[Opening Data listing section]

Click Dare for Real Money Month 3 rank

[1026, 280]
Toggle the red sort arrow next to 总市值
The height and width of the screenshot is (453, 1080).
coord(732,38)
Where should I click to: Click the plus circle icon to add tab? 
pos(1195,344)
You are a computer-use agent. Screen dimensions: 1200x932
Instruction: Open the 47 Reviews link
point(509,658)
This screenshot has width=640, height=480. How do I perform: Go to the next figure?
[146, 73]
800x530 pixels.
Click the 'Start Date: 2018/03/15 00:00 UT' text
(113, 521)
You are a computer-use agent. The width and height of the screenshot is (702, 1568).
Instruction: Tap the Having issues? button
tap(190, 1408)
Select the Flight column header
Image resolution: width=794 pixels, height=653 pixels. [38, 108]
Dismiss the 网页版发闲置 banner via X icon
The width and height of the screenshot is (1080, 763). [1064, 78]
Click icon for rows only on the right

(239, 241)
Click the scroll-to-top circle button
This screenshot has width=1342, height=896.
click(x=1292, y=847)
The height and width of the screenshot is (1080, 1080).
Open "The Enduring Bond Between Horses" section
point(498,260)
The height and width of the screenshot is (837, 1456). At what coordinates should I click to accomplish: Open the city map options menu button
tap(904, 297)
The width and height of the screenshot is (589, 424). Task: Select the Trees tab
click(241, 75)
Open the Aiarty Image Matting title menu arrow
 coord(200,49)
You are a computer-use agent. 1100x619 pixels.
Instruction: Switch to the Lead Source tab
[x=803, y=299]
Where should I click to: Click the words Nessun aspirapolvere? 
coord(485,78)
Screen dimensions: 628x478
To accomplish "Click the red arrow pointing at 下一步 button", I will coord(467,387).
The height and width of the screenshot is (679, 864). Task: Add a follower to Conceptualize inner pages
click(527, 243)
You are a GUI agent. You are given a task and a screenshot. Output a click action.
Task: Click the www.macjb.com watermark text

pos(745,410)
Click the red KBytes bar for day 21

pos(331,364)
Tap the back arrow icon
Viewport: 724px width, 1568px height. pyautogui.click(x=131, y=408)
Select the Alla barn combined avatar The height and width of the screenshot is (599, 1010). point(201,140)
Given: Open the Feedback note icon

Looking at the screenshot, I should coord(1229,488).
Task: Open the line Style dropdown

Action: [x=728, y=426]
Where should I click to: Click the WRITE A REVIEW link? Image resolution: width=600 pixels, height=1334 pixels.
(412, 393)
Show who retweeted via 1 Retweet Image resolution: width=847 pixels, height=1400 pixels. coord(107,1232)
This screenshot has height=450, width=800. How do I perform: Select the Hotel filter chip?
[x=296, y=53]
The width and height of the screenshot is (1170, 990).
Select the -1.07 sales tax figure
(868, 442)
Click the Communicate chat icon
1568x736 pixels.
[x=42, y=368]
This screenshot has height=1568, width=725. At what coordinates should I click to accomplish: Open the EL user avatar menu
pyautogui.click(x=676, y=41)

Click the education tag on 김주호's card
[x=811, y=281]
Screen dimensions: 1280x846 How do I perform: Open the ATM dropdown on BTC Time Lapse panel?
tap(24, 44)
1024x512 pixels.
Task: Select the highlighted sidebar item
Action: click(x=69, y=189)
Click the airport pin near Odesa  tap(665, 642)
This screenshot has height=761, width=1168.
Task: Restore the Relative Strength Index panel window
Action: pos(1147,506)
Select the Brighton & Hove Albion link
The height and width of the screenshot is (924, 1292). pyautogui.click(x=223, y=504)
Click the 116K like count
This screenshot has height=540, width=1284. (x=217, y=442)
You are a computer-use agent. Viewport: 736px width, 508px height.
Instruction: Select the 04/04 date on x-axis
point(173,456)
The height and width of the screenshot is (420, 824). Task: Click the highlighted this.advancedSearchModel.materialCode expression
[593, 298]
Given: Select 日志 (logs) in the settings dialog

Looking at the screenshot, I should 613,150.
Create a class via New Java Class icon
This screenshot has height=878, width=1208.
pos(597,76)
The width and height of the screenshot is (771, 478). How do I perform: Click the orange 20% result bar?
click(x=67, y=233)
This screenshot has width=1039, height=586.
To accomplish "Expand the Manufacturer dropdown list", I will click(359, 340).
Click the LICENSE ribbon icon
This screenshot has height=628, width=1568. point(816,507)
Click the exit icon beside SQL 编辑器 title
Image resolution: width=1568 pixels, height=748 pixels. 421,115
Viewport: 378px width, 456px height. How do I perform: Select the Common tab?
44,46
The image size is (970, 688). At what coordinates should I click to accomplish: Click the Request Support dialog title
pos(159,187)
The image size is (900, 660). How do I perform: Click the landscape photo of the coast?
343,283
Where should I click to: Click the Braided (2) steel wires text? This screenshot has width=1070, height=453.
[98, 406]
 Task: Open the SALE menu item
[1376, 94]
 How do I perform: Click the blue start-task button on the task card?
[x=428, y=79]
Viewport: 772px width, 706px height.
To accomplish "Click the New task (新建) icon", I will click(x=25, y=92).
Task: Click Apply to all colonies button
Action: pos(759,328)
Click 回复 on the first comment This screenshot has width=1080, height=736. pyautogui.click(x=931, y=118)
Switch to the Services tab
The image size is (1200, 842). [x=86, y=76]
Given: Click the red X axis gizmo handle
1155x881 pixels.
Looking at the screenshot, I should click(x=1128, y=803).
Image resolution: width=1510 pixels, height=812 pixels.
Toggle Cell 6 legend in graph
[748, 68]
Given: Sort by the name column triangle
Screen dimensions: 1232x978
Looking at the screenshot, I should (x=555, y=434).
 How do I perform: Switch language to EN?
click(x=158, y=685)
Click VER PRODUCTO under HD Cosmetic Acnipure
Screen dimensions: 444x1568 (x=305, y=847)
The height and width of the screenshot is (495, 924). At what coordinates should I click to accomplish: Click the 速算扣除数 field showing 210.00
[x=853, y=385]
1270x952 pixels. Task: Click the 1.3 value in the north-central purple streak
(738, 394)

[Closing Data listing section]

• Work to be completed: All of the data shown above should be printed exactly as given.

• Task response:
Click Dare for Real Money Month 3 rank

[1026, 280]
Toggle the red sort arrow next to 总市值
The height and width of the screenshot is (453, 1080).
coord(732,38)
Where should I click to: Click the plus circle icon to add tab? 
pos(1195,344)
You are a computer-use agent. Screen dimensions: 1200x932
Instruction: Open the 47 Reviews link
point(509,658)
This screenshot has width=640, height=480. How do I perform: Go to the next figure?
[146, 73]
800x530 pixels.
Click the 'Start Date: 2018/03/15 00:00 UT' text
(113, 521)
You are a computer-use agent. The width and height of the screenshot is (702, 1568).
Instruction: Tap the Having issues? button
tap(190, 1408)
Select the Flight column header
Image resolution: width=794 pixels, height=653 pixels. [38, 108]
Dismiss the 网页版发闲置 banner via X icon
The width and height of the screenshot is (1080, 763). [1064, 78]
Click icon for rows only on the right

(239, 241)
Click the scroll-to-top circle button
This screenshot has width=1342, height=896.
click(x=1292, y=847)
The height and width of the screenshot is (1080, 1080).
Open "The Enduring Bond Between Horses" section
point(498,260)
The height and width of the screenshot is (837, 1456). At what coordinates should I click to accomplish: Open the city map options menu button
tap(904, 297)
The width and height of the screenshot is (589, 424). Task: Select the Trees tab
click(241, 75)
Open the Aiarty Image Matting title menu arrow
 coord(200,49)
You are a computer-use agent. 1100x619 pixels.
Instruction: Switch to the Lead Source tab
[x=803, y=299]
Where should I click to: Click the words Nessun aspirapolvere? 
coord(485,78)
Screen dimensions: 628x478
To accomplish "Click the red arrow pointing at 下一步 button", I will coord(467,387).
The height and width of the screenshot is (679, 864). Task: Add a follower to Conceptualize inner pages
click(527, 243)
You are a GUI agent. You are given a task and a screenshot. Output a click action.
Task: Click the www.macjb.com watermark text

pos(745,410)
Click the red KBytes bar for day 21

pos(331,364)
Tap the back arrow icon
Viewport: 724px width, 1568px height. pyautogui.click(x=131, y=408)
Select the Alla barn combined avatar The height and width of the screenshot is (599, 1010). point(201,140)
Given: Open the Feedback note icon

Looking at the screenshot, I should coord(1229,488).
Task: Open the line Style dropdown

Action: [x=728, y=426]
Where should I click to: Click the WRITE A REVIEW link? Image resolution: width=600 pixels, height=1334 pixels.
(412, 393)
Show who retweeted via 1 Retweet Image resolution: width=847 pixels, height=1400 pixels. coord(107,1232)
This screenshot has height=450, width=800. How do I perform: Select the Hotel filter chip?
[x=296, y=53]
The width and height of the screenshot is (1170, 990).
Select the -1.07 sales tax figure
(868, 442)
Click the Communicate chat icon
1568x736 pixels.
[x=42, y=368]
This screenshot has height=1568, width=725. At what coordinates should I click to accomplish: Open the EL user avatar menu
pyautogui.click(x=676, y=41)

Click the education tag on 김주호's card
[x=811, y=281]
Screen dimensions: 1280x846 How do I perform: Open the ATM dropdown on BTC Time Lapse panel?
tap(24, 44)
1024x512 pixels.
Task: Select the highlighted sidebar item
Action: click(x=69, y=189)
Click the airport pin near Odesa  tap(665, 642)
This screenshot has height=761, width=1168.
Task: Restore the Relative Strength Index panel window
Action: pos(1147,506)
Select the Brighton & Hove Albion link
The height and width of the screenshot is (924, 1292). pyautogui.click(x=223, y=504)
Click the 116K like count
This screenshot has height=540, width=1284. (x=217, y=442)
You are a computer-use agent. Viewport: 736px width, 508px height.
Instruction: Select the 04/04 date on x-axis
point(173,456)
The height and width of the screenshot is (420, 824). Task: Click the highlighted this.advancedSearchModel.materialCode expression
[593, 298]
Given: Select 日志 (logs) in the settings dialog

Looking at the screenshot, I should 613,150.
Create a class via New Java Class icon
This screenshot has height=878, width=1208.
pos(597,76)
The width and height of the screenshot is (771, 478). How do I perform: Click the orange 20% result bar?
click(x=67, y=233)
This screenshot has width=1039, height=586.
To accomplish "Expand the Manufacturer dropdown list", I will click(359, 340).
Click the LICENSE ribbon icon
This screenshot has height=628, width=1568. point(816,507)
Click the exit icon beside SQL 编辑器 title
Image resolution: width=1568 pixels, height=748 pixels. 421,115
Viewport: 378px width, 456px height. How do I perform: Select the Common tab?
44,46
The image size is (970, 688). At what coordinates should I click to accomplish: Click the Request Support dialog title
pos(159,187)
The image size is (900, 660). How do I perform: Click the landscape photo of the coast?
343,283
Where should I click to: Click the Braided (2) steel wires text? This screenshot has width=1070, height=453.
[98, 406]
 Task: Open the SALE menu item
[1376, 94]
 How do I perform: Click the blue start-task button on the task card?
[x=428, y=79]
Viewport: 772px width, 706px height.
To accomplish "Click the New task (新建) icon", I will click(x=25, y=92).
Task: Click Apply to all colonies button
Action: pos(759,328)
Click 回复 on the first comment This screenshot has width=1080, height=736. pyautogui.click(x=931, y=118)
Switch to the Services tab
The image size is (1200, 842). [x=86, y=76]
Given: Click the red X axis gizmo handle
1155x881 pixels.
Looking at the screenshot, I should click(x=1128, y=803).
Image resolution: width=1510 pixels, height=812 pixels.
Toggle Cell 6 legend in graph
[748, 68]
Given: Sort by the name column triangle
Screen dimensions: 1232x978
Looking at the screenshot, I should (x=555, y=434).
 How do I perform: Switch language to EN?
click(x=158, y=685)
Click VER PRODUCTO under HD Cosmetic Acnipure
Screen dimensions: 444x1568 (x=305, y=847)
The height and width of the screenshot is (495, 924). At what coordinates should I click to accomplish: Click the 速算扣除数 field showing 210.00
[x=853, y=385]
1270x952 pixels. Task: Click the 1.3 value in the north-central purple streak
(738, 394)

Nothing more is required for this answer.